Nerve growth-factor and anti-CD40 provide opposite signals for the production of IgE in interleukin-4-treated lymphocytes.

Nerve growth factor (NGF) is a well-known neurotrophic factor acting on both the peripheral and the central nervous systems. In addition, it has been shown to play a role in the function of the immune system through specific receptors. Both high-affinity and low-affinity NGF receptors (NGFR) are expressed on human B lymphocytes. The low-affinity NGFR has been shown to have structural homology with another specific B cell surface molecule, CD40, which plays an important role in IgE production. In view of the structural similarities of the p75 NGFR and CD40 we examined whether NGF may also be involved in the regulation of IgE production.
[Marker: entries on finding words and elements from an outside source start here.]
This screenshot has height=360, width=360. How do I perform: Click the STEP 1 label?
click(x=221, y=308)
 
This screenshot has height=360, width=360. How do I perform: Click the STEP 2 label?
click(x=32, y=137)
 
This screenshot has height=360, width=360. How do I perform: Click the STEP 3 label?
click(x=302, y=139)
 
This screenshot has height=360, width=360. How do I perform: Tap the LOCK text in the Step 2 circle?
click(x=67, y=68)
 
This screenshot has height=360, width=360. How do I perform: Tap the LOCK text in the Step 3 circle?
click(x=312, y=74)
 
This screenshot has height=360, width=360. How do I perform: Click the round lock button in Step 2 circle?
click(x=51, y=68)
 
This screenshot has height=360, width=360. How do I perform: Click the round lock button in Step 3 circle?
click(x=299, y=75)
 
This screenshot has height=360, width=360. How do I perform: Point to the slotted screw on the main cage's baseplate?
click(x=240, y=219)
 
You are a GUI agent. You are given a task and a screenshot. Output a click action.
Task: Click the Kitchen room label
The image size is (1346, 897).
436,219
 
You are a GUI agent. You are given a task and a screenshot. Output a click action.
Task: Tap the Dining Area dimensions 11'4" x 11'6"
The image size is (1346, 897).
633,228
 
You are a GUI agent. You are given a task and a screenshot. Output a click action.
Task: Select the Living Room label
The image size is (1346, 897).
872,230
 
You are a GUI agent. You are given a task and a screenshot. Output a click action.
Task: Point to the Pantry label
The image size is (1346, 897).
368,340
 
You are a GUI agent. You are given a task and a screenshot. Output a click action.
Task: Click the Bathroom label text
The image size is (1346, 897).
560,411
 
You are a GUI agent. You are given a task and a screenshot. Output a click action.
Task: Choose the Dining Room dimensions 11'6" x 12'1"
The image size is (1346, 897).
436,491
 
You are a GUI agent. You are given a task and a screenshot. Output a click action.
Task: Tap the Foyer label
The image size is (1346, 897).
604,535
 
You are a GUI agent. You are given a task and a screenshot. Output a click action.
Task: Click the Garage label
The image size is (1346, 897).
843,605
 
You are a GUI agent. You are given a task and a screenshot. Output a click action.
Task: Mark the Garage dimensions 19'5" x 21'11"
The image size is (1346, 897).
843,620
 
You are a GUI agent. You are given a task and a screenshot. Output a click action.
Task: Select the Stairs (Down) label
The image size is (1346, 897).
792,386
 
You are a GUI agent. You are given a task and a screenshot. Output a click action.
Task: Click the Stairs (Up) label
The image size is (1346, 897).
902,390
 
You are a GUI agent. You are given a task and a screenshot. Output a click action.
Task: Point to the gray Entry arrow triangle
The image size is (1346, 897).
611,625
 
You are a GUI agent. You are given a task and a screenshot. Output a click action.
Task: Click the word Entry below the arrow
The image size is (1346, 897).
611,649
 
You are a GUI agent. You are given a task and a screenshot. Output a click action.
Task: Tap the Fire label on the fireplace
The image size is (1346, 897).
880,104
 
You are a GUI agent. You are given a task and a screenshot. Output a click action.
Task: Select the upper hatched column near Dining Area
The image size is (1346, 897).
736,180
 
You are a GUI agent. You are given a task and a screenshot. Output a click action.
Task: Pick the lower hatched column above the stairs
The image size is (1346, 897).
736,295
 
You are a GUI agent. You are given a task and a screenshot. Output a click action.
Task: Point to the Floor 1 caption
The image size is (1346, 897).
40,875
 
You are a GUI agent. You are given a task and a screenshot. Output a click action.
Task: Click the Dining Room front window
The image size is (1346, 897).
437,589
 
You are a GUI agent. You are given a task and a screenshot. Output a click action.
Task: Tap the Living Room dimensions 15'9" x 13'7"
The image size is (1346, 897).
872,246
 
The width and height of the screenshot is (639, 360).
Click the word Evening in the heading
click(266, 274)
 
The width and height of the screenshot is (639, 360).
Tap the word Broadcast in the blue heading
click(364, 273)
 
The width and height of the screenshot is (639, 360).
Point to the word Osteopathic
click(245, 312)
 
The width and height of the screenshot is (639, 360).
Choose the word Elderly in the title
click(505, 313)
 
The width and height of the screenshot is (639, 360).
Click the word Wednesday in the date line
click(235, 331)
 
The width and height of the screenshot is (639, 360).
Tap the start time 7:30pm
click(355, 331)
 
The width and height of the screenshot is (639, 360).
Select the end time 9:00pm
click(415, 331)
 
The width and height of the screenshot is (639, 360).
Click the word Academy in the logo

We found that NGF and anti-CD40 exerted opposite effects on the induction of IgE by IL-4 in peripheral blood mononuclear cells. NGF inhibited the induction of IgE by IL-4 and this inhibition was not mediated through blocking of the induction of CD23 nor through inhibition of IL-4R expression. The inhibition of IL-4-dependent IgE production was observed on surface (s)IgE+ and sIgE-/sIgM+ B lymphocytes. Anti-CD40 on the other hand, exerted an enhancing effect on IgE production and its addition to IL-4 provided a signal that was resistant to the inhibitory effect of NGF. Antagonistic effects of NGF and IL-4 were also observed for other Ig isotypes since IL-4 prevented the increase in IgA and IgM production induced by NGF. These data indicate that although NGFR and CD40 belong to the same receptor superfamily and exert similar proliferative effects on B lymphocytes, they interact differently with IL-4 in the regulation of IgE production.